### Supplied material:

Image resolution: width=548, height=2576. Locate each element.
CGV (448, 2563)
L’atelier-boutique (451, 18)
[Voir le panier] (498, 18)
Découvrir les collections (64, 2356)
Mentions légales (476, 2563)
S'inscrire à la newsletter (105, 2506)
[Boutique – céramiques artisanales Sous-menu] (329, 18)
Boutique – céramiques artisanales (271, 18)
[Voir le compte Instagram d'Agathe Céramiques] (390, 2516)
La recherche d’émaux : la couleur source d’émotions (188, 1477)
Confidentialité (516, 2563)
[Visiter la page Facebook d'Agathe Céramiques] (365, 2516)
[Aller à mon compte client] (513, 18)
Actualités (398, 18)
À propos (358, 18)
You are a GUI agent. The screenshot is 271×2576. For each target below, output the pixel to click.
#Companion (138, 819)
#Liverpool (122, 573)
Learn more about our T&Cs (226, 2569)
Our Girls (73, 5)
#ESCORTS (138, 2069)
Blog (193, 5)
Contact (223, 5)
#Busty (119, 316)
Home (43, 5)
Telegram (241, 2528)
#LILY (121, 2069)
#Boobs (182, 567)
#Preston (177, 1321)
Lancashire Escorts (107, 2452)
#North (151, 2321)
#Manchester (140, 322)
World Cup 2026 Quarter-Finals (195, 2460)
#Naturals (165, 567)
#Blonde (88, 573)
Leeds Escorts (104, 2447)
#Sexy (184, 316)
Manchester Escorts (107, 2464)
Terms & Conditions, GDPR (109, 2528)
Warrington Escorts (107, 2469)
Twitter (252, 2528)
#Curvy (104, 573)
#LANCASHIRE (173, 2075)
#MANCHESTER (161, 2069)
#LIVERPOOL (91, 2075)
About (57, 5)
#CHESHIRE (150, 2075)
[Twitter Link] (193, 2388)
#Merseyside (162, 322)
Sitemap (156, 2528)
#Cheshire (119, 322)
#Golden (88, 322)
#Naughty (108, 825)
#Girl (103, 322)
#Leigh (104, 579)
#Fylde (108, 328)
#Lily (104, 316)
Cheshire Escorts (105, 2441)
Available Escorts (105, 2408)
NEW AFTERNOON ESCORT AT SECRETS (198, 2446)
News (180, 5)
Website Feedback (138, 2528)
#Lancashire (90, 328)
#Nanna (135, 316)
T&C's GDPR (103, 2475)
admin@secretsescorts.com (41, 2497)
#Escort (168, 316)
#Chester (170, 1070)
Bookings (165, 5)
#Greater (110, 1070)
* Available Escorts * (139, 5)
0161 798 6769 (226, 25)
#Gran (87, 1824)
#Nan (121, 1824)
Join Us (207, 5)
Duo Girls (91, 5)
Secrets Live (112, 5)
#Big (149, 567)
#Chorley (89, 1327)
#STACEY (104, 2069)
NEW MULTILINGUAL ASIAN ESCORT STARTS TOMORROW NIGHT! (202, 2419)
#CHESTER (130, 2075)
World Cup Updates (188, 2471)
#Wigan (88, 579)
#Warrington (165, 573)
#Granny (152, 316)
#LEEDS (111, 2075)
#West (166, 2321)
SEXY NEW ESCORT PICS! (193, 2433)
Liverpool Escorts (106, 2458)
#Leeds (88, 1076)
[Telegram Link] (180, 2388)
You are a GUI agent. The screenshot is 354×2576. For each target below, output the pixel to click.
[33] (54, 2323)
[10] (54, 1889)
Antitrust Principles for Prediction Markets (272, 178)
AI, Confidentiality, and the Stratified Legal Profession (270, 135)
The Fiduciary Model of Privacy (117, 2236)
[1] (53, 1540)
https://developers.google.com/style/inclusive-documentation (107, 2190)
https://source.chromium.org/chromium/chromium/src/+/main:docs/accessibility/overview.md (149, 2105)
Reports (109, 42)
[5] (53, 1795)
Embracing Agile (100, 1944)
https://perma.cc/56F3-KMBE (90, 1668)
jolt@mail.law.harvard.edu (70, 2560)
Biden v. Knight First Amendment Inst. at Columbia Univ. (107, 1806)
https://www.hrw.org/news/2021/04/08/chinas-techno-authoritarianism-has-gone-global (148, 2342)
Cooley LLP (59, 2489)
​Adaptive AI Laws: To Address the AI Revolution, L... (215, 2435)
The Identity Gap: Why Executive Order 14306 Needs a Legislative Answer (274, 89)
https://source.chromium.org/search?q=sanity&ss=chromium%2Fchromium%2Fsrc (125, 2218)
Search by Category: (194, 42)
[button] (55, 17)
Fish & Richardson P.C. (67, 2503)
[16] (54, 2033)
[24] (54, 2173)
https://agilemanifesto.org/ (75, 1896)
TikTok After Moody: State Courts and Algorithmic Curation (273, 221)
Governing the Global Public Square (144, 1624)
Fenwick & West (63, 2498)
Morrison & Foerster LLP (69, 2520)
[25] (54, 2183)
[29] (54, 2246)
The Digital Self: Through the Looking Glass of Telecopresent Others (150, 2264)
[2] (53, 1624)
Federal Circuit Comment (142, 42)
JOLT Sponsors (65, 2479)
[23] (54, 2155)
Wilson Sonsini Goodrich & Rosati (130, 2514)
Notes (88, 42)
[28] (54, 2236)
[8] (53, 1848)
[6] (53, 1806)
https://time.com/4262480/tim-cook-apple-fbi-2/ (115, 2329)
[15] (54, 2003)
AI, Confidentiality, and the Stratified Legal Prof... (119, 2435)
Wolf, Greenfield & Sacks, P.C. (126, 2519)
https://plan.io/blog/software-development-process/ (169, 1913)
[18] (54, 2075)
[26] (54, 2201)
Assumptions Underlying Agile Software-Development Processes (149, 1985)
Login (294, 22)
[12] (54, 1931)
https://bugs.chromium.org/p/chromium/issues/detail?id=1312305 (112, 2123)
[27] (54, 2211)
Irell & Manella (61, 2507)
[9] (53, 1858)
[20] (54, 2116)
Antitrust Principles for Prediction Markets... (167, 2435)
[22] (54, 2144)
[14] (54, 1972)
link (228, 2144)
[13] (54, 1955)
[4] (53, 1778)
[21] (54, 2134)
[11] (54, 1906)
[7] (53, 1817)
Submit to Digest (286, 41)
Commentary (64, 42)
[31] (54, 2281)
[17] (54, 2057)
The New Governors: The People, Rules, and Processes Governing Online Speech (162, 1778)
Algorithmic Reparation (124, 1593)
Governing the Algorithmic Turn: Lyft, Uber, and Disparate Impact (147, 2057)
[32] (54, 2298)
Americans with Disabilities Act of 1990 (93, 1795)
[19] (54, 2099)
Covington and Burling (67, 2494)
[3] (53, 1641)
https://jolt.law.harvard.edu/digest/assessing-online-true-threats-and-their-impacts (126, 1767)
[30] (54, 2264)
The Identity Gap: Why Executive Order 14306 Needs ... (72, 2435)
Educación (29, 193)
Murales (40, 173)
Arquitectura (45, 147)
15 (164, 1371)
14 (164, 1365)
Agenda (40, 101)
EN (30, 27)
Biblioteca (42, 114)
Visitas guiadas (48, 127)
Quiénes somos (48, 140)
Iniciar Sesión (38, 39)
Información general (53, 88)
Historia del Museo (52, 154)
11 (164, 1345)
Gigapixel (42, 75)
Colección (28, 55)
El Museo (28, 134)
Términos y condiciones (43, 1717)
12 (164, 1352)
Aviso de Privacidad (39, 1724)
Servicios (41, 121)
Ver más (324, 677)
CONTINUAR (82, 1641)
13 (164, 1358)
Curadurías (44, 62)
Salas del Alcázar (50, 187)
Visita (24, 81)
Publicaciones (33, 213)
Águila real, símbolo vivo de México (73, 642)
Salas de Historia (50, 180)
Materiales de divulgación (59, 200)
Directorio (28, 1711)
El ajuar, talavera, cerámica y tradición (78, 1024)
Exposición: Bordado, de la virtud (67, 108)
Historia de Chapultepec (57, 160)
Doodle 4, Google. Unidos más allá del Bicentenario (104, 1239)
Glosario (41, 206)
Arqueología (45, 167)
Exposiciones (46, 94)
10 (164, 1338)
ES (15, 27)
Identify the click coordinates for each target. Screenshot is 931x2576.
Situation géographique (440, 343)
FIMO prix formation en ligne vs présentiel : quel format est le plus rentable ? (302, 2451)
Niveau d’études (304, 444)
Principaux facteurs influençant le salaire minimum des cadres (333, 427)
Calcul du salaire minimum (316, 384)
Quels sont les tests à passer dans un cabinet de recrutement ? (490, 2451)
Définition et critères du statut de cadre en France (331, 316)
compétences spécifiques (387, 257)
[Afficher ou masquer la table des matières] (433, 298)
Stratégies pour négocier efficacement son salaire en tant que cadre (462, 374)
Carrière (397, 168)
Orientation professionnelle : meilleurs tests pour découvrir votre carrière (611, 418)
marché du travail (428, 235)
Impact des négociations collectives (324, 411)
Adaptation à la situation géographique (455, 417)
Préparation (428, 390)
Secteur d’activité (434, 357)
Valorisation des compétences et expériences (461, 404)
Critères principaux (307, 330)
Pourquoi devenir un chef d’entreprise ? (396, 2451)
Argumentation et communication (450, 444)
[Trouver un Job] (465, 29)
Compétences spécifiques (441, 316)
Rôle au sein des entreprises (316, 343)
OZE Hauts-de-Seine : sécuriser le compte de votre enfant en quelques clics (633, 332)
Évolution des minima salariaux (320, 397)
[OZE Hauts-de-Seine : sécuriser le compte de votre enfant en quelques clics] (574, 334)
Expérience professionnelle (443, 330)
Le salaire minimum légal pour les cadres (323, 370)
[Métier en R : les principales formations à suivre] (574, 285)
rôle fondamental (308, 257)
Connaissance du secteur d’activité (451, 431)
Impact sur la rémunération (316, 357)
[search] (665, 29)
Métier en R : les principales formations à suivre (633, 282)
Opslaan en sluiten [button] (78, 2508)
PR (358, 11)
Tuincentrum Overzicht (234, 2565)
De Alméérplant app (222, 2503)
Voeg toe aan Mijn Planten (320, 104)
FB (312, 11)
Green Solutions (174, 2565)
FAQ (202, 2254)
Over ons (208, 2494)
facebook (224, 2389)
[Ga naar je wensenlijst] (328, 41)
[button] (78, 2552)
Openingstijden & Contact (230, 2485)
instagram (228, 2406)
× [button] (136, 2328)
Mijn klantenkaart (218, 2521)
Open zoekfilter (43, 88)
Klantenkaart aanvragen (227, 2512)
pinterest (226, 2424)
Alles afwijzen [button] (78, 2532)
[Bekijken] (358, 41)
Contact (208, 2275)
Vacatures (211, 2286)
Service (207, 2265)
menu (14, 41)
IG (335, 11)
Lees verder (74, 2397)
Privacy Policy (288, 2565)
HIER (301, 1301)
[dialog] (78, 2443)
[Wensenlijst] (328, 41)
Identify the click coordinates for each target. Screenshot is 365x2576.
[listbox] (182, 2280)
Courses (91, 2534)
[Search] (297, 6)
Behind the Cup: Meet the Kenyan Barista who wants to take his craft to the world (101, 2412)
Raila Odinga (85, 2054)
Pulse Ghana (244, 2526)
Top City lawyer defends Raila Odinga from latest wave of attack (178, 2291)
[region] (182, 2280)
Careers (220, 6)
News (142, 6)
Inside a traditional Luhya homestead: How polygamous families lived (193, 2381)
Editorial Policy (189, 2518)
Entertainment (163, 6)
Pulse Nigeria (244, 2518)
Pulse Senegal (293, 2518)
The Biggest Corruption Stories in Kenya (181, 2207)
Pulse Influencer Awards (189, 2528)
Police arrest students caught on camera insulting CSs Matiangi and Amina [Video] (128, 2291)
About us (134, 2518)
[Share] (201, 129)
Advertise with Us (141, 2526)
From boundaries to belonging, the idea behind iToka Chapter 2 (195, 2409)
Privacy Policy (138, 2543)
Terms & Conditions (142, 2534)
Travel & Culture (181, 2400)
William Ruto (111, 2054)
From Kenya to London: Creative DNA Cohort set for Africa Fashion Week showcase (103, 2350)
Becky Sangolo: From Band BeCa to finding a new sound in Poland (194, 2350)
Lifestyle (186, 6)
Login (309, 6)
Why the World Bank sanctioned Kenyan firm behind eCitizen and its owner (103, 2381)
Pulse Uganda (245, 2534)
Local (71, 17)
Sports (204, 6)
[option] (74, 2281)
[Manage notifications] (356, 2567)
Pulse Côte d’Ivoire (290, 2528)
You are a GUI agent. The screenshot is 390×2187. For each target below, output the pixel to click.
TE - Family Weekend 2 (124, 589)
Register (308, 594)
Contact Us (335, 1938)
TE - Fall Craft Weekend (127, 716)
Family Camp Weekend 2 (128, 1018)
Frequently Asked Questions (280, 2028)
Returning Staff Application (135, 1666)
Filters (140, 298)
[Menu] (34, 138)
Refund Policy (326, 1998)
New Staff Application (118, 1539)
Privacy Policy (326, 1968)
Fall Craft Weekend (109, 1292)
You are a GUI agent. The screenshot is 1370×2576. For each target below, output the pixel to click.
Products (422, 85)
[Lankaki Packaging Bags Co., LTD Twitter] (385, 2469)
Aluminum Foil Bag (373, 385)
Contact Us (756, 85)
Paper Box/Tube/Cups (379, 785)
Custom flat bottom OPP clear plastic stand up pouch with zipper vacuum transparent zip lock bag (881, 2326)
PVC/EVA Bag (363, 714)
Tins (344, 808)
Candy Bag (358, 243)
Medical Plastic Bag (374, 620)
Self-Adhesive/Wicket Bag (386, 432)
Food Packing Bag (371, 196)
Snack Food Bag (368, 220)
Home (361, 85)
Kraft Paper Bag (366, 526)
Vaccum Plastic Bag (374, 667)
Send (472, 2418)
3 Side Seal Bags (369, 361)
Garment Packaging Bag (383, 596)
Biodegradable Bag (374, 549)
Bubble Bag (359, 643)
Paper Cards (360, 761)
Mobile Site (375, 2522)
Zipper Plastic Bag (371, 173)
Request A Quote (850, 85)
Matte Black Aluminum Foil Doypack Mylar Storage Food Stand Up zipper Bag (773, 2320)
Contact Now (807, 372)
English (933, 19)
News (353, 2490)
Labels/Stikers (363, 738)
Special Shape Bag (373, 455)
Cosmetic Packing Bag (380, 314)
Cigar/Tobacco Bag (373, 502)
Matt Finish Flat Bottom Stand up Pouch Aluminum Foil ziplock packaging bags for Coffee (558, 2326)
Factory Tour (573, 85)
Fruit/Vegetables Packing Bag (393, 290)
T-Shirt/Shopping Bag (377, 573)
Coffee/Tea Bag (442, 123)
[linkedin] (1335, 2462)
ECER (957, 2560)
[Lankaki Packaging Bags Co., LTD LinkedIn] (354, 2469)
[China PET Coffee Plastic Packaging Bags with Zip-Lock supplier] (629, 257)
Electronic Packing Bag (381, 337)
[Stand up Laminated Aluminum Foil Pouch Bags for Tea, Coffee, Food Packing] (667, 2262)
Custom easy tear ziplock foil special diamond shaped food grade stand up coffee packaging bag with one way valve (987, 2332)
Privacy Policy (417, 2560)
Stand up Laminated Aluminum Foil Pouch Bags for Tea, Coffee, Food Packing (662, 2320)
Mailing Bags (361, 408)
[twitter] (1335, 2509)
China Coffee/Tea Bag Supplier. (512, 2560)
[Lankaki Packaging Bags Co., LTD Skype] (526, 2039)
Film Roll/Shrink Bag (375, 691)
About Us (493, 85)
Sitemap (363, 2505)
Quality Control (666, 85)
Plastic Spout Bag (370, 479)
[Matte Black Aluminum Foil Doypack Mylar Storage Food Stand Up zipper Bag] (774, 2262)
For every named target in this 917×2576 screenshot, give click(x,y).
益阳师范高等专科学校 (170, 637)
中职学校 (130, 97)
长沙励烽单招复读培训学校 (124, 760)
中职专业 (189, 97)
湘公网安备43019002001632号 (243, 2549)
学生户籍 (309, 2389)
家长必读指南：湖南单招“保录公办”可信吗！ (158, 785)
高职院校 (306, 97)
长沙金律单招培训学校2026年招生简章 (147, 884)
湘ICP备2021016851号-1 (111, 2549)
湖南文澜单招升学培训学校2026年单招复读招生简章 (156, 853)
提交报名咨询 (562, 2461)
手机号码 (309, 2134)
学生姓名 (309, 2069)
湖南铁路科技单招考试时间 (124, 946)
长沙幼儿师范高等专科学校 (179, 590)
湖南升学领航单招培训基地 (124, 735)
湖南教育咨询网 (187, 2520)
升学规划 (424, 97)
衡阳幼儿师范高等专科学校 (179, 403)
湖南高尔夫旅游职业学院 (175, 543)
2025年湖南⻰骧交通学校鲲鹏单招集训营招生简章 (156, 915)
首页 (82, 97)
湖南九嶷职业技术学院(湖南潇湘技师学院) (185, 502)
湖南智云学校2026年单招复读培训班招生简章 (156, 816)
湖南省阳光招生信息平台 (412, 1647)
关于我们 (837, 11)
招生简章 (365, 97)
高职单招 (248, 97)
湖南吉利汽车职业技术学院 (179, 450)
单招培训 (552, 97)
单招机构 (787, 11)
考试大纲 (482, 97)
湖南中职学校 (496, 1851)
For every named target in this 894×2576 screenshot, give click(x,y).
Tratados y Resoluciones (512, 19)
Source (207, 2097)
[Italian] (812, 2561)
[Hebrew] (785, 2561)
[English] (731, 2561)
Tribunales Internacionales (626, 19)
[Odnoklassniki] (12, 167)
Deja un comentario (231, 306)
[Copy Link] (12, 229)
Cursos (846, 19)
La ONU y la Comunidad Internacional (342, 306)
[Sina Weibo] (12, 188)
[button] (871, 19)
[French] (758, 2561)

### What the exercise asks:
Please transcribe the data above without changes, from its first line to its "#Sexy (184, 316)" line, and leave out anything past that.

### Output for this exercise:
Image resolution: width=548, height=2576. Locate each element.
CGV (448, 2563)
L’atelier-boutique (451, 18)
[Voir le panier] (498, 18)
Découvrir les collections (64, 2356)
Mentions légales (476, 2563)
S'inscrire à la newsletter (105, 2506)
[Boutique – céramiques artisanales Sous-menu] (329, 18)
Boutique – céramiques artisanales (271, 18)
[Voir le compte Instagram d'Agathe Céramiques] (390, 2516)
La recherche d’émaux : la couleur source d’émotions (188, 1477)
Confidentialité (516, 2563)
[Visiter la page Facebook d'Agathe Céramiques] (365, 2516)
[Aller à mon compte client] (513, 18)
Actualités (398, 18)
À propos (358, 18)
You are a GUI agent. The screenshot is 271×2576. For each target below, output the pixel to click.
#Companion (138, 819)
#Liverpool (122, 573)
Learn more about our T&Cs (226, 2569)
Our Girls (73, 5)
#ESCORTS (138, 2069)
Blog (193, 5)
Contact (223, 5)
#Busty (119, 316)
Home (43, 5)
Telegram (241, 2528)
#LILY (121, 2069)
#Boobs (182, 567)
#Preston (177, 1321)
Lancashire Escorts (107, 2452)
#North (151, 2321)
#Manchester (140, 322)
World Cup 2026 Quarter-Finals (195, 2460)
#Naturals (165, 567)
#Blonde (88, 573)
Leeds Escorts (104, 2447)
#Sexy (184, 316)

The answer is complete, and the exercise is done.